MicroGen: a MIAME compliant web system for microarray experiment information and workflow management
BMC Bioinformatics volume 6, Article number: S6 (2005)
Improvements of bio-nano-technologies and biomolecular techniques have led to increasing production of high-throughput experimental data. Spotted cDNA microarray is one of the most diffuse technologies, used in single research laboratories and in biotechnology service facilities. Although they are routinely performed, spotted microarray experiments are complex procedures entailing several experimental steps and actors with different technical skills and roles. During an experiment, involved actors, who can also be located in a distance, need to access and share specific experiment information according to their roles. Furthermore, complete information describing all experimental steps must be orderly collected to allow subsequent correct interpretation of experimental results.
We developed MicroGen, a web system for managing information and workflow in the production pipeline of spotted microarray experiments. It is constituted of a core multi-database system able to store all data completely characterizing different spotted microarray experiments according to the Minimum Information About Microarray Experiments (MIAME) standard, and of an intuitive and user-friendly web interface able to support the collaborative work required among multidisciplinary actors and roles involved in spotted microarray experiment production. MicroGen supports six types of user roles: the researcher who designs and requests the experiment, the spotting operator, the hybridisation operator, the image processing operator, the system administrator, and the generic public user who can access the unrestricted part of the system to get information about MicroGen services.

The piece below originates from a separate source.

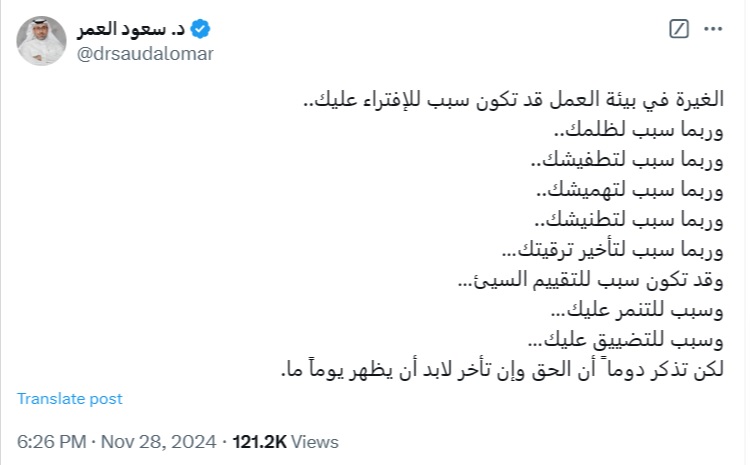Image resolution: width=750 pixels, height=465 pixels.
Task: Click the line وربما سبب لظلمك
Action: tap(639, 130)

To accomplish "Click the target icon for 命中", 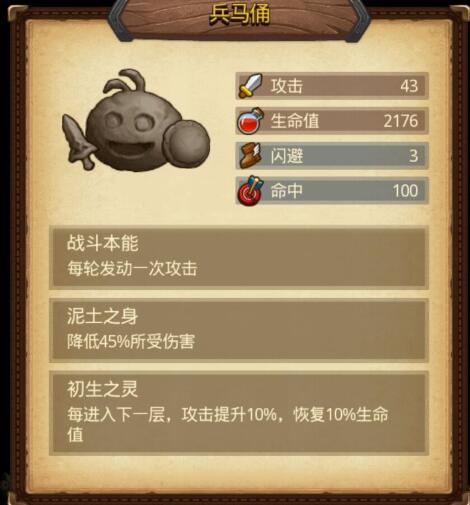I will (x=250, y=190).
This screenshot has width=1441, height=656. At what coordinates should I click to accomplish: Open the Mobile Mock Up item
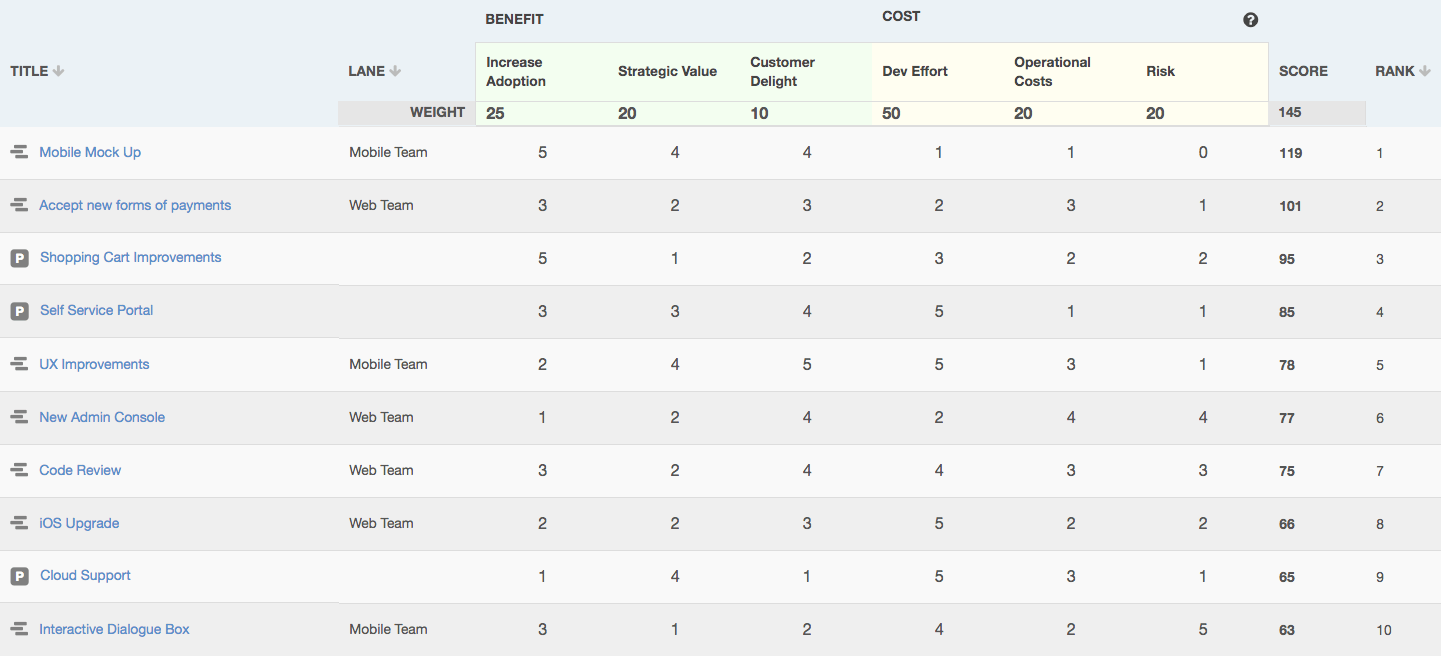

MicroGen represents a MIAME compliant information system that enables managing workflow and supporting collaborative work in spotted microarray experiment production.
Microarray systems presently represent the most diffuse high-throughput technology in the biomolecular field. Among them, spotted cDNA microarrays are widely diffused both in single research groups and in biotechnology service centres because of their flexibility and lower running costs. However, they inherently require a few different technical skills and involve several articulated experimental steps, with numerous critical experimental parameters that must be carefully complied in order to ensure reliable and comparable results. Thus, complete information describing all experimental steps must be orderly collected to allow correct subsequent interpretation of experimental results. For these reasons, spotted microarray experiments tend to be produced in central facilities rather than in single laboratories. Furthermore, different actors, who can also be located in a distance, often take part in a microarray experiment, ensuring all required skills. In such cases, they need to access and share specific experimental information according to their skills and role in the experiment, thus they act in a typical collaborative work scenario.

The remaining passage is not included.